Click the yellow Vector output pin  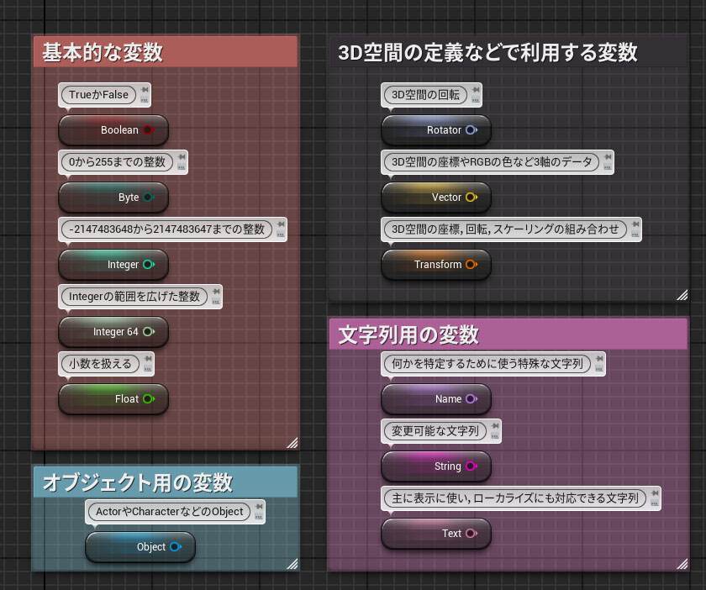coord(471,198)

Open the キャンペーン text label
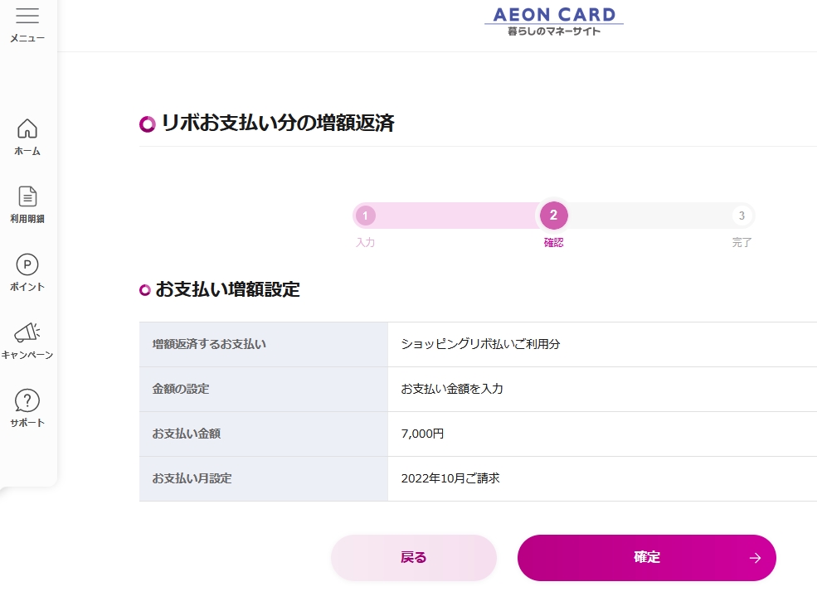(x=27, y=355)
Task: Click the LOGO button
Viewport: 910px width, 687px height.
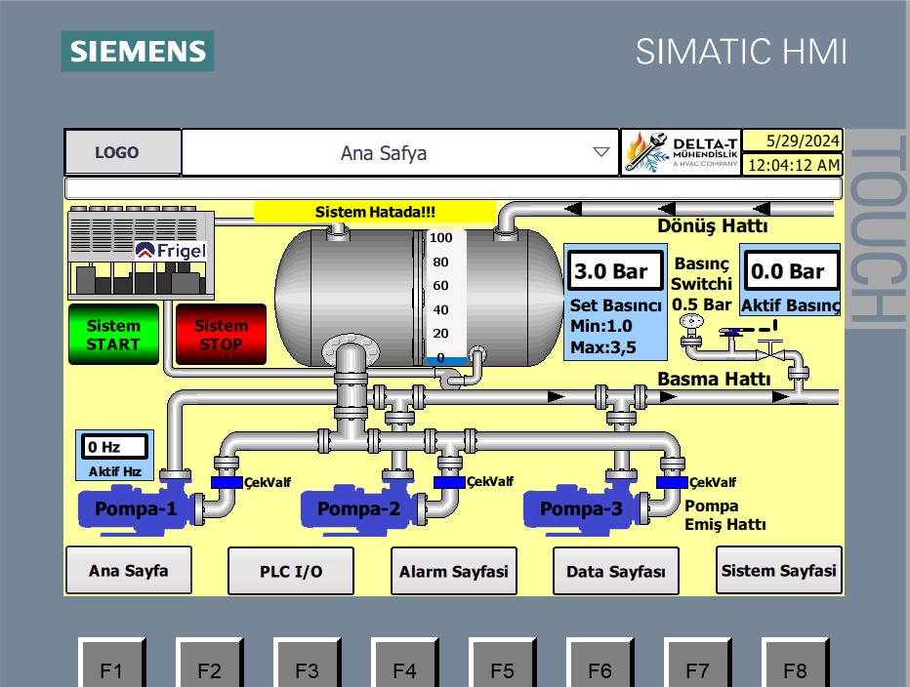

━━━━━━━━━━━━━━━━━━━━

Rewrite the items starting with the line containing "Open the キャンペーン text label" and continuing through the end of the items, replacing "button" with "icon" and changing nothing else. Leave the pictures out.

**Answer to this exercise:**
Open the キャンペーン text label
(x=27, y=355)
Task: Click the LOGO icon
Viewport: 910px width, 687px height.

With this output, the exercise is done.